Barbara Engelking (born 22 April 1962) is a Polish psychologist and sociologist specializing in Holocaust studies.
[4][5] From November 2015 until April 2016, she was the Ina Levine Invitational Scholar at the United States Holocaust Memorial Museum Mandel Center in Washington, D.C.[1] Engelking's book The Warsaw Ghetto: A Guide to the Perished City (2009), written with Jacek Leociak, provides detailed maps of the ghetto so that readers can locate the streets and former community structures.

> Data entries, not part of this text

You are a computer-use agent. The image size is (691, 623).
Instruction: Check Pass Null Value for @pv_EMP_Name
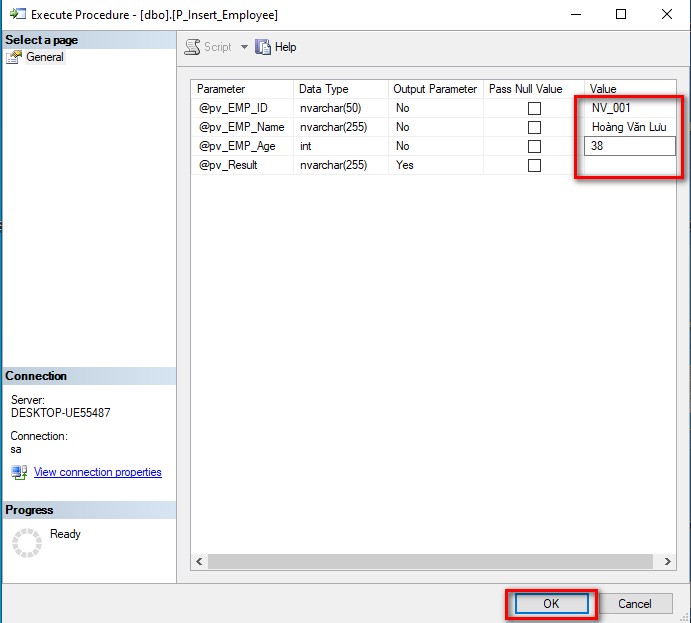534,127
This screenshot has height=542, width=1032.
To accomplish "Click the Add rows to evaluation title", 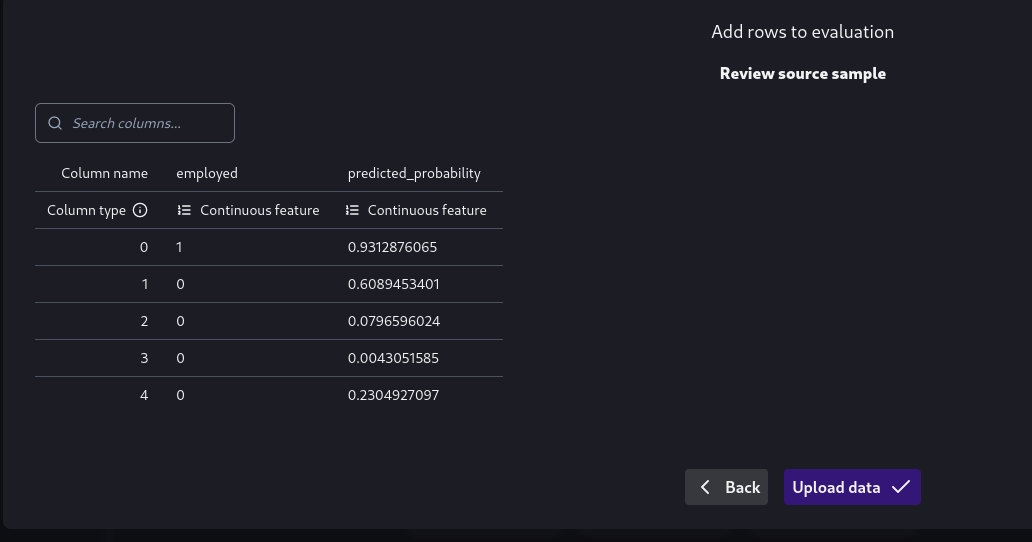I will tap(802, 32).
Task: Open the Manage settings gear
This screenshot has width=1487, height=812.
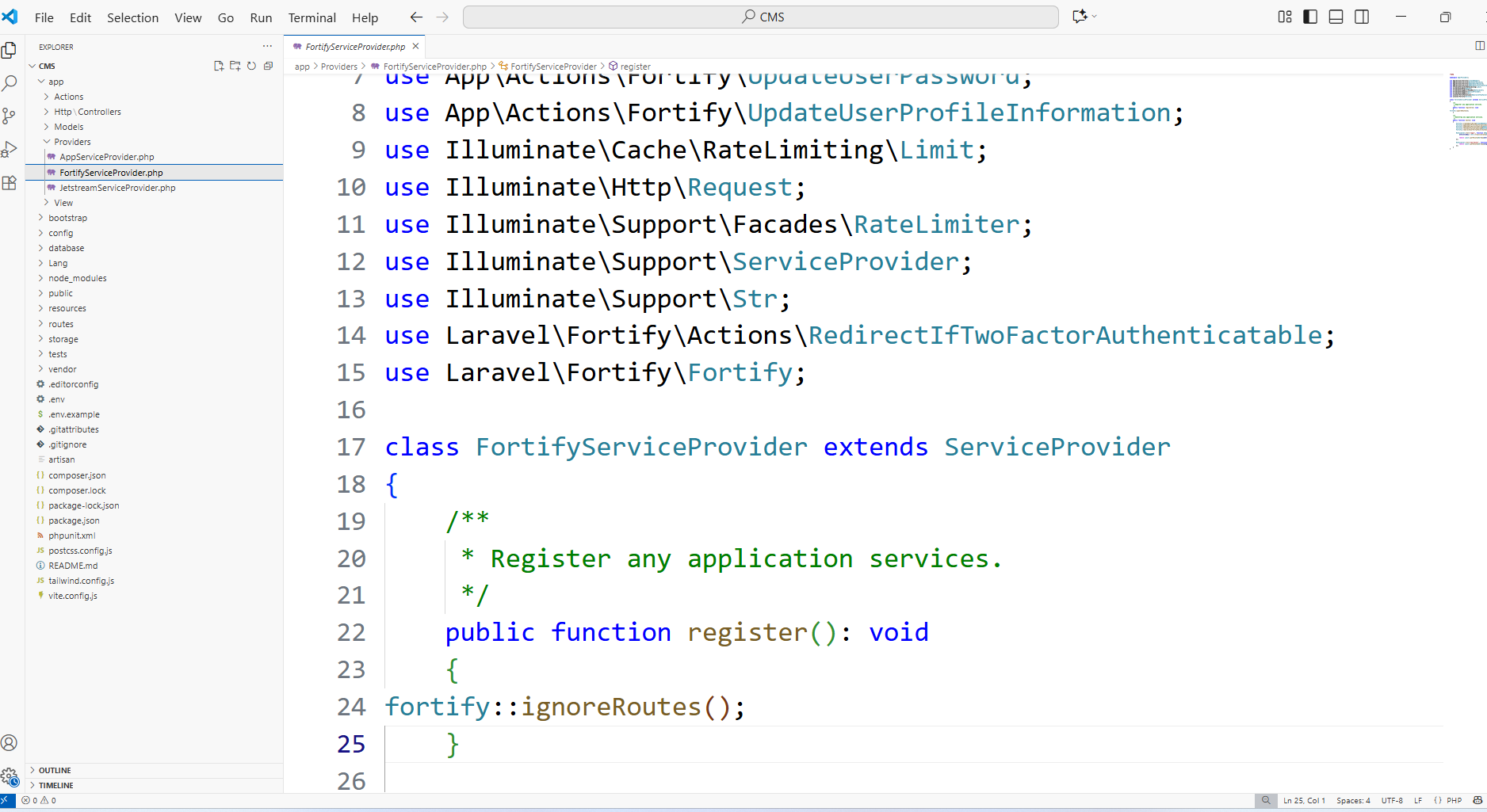Action: pyautogui.click(x=10, y=776)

[7] In 2013 historian Samuel Kassow described Engelking's work and that of three other scholars (Jan Grabowski, Alina Skibińska, and Dariusz Libionka) as a "historical achievement of the first order", undermining "the self-serving myths about Polish-Jewish relations in World War II".
[8] In 2018 Engelking and Grabowski co-edited Dalej jest noc: losy Żydów w wybranych powiatach okupowanej Polski (Night without End: The Fate of Jews in German-Occupied Poland), a two-volume, 1,600-page study of nine counties in German-occupied Poland during the Holocaust.
[9] In February 2021, a Warsaw court ruled that Grabowski and Engelking must apologize for their claims about Edward Malinowski (the sołtys of the Polish village of Malinowo) in Dalej jest noc;[10] in August, the ruling was overturned by an appeals court.